----- Records provided -----

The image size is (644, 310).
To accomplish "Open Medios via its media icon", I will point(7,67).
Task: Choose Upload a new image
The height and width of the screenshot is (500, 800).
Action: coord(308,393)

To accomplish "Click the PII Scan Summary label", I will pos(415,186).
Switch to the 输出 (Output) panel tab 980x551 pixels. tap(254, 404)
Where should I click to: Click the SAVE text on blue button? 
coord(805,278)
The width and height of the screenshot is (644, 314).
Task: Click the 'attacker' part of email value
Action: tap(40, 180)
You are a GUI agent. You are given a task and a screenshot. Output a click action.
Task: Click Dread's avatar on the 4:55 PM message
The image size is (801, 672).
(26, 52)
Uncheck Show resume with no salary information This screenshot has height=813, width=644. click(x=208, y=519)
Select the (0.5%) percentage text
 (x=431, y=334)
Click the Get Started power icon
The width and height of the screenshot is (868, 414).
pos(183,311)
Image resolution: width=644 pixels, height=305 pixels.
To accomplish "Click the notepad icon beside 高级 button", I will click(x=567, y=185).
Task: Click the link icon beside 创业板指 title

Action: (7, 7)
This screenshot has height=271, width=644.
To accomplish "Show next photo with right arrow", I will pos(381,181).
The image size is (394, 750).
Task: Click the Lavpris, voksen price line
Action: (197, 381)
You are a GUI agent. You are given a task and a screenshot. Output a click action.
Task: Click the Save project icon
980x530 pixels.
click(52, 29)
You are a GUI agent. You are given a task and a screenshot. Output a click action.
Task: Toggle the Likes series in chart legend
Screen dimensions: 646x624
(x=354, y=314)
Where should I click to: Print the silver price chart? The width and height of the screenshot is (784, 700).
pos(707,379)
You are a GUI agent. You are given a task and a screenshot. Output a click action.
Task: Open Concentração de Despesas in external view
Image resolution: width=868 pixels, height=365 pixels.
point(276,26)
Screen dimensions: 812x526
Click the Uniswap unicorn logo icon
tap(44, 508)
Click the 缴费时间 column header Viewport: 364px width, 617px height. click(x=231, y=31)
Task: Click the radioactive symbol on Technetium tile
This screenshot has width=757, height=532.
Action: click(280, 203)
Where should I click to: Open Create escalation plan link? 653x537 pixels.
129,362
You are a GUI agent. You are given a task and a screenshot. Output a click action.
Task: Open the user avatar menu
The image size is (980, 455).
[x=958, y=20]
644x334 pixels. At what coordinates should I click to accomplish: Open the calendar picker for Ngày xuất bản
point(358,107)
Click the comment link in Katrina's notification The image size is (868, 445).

-----

Only the lines from the one with "980x530 pixels." through the final line above belong in the answer, each reproduced word for word.

980x530 pixels.
click(52, 29)
You are a GUI agent. You are given a task and a screenshot. Output a click action.
Task: Toggle the Likes series in chart legend
Screen dimensions: 646x624
(x=354, y=314)
Where should I click to: Print the silver price chart? The width and height of the screenshot is (784, 700).
pos(707,379)
You are a GUI agent. You are given a task and a screenshot. Output a click action.
Task: Open Concentração de Despesas in external view
Image resolution: width=868 pixels, height=365 pixels.
point(276,26)
Screen dimensions: 812x526
Click the Uniswap unicorn logo icon
tap(44, 508)
Click the 缴费时间 column header Viewport: 364px width, 617px height. click(x=231, y=31)
Task: Click the radioactive symbol on Technetium tile
This screenshot has width=757, height=532.
Action: click(280, 203)
Where should I click to: Open Create escalation plan link? 653x537 pixels.
129,362
You are a GUI agent. You are given a task and a screenshot. Output a click action.
Task: Open the user avatar menu
The image size is (980, 455).
[x=958, y=20]
644x334 pixels. At what coordinates should I click to accomplish: Open the calendar picker for Ngày xuất bản
point(358,107)
Click the comment link in Katrina's notification The image size is (868, 445).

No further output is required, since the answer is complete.